Along Corso Vittorio Emanuele, the baroque Palaces remind that many noble families lived in Palazzolo. Among them, there are the eighteenth-century Palace of the archaeologist Iudica and the seventeenth-century Palazzo Pizzo; then there is the Church of Immacolata, formerly Santa Maria di Gesù, which hosts a Renaissance masterpiece by the Dalmatian Francesco Laurana, The Lady and Child (1471); you will also find the Church of San Michele Arcangelo, just before Casa Museo A. Uccello, built by the Sicilian ethnologist inside the baronial Ferla-Bonelli Palace from the eighteenth century. In the lower part of the city there are small and great wonders that will surely impress your eyes: the Mother Church of San Nicola and San Paolo, with its distinctive tower façade with a porch built in three orders.
On June 29, the town organizes u giru ro pani (the tour of the bread) for the feast of the saint, with a cart that collects the bread offers.
We would like to finish the tour of the “living” city with the wonderful Sicilian baroque façade of the Church Annunziata. It has twin spiral columns that are decorated with marzipan fruit sculptures. The Annunciation by Antonello da Messina, now preserved at the Museum Bellomo in Syracuse, seems to have been commissioned for the Church Annunziata.
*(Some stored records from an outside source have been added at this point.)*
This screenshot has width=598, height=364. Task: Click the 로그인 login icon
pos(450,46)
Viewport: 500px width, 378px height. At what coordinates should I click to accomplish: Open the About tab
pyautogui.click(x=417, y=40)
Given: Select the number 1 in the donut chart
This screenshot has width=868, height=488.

Now let’s talk about the old pastry shops that will make our mouth “happy” with their centuries-old traditions: almond and walnut sweets from the valleys in Palazzolo, combined with pistachios, honey ibleo, pralines with walnut and coffee liqueur, orange lunettes…
A typical product of Palazzolo is the ragusano DOP, a stretched curd cheese made from cow’s milk. You can’t also miss the crispelle, special Christmas cakes made with durum wheat flour, baking powder and fennel, seasoned with cinnamon and sugar or honey and cinnamon.
Let’s give a last look at Palazzolo, as we are still impressed by the baroque wealth and the “insaredde”, the colored strips that are “shot” for the holidays; let’s also take a look at the plate of a Palace reminiscent of the writer and journalist Giuseppe Fava and the remains of the Norman castle’s tower that stands in Anapo Valley.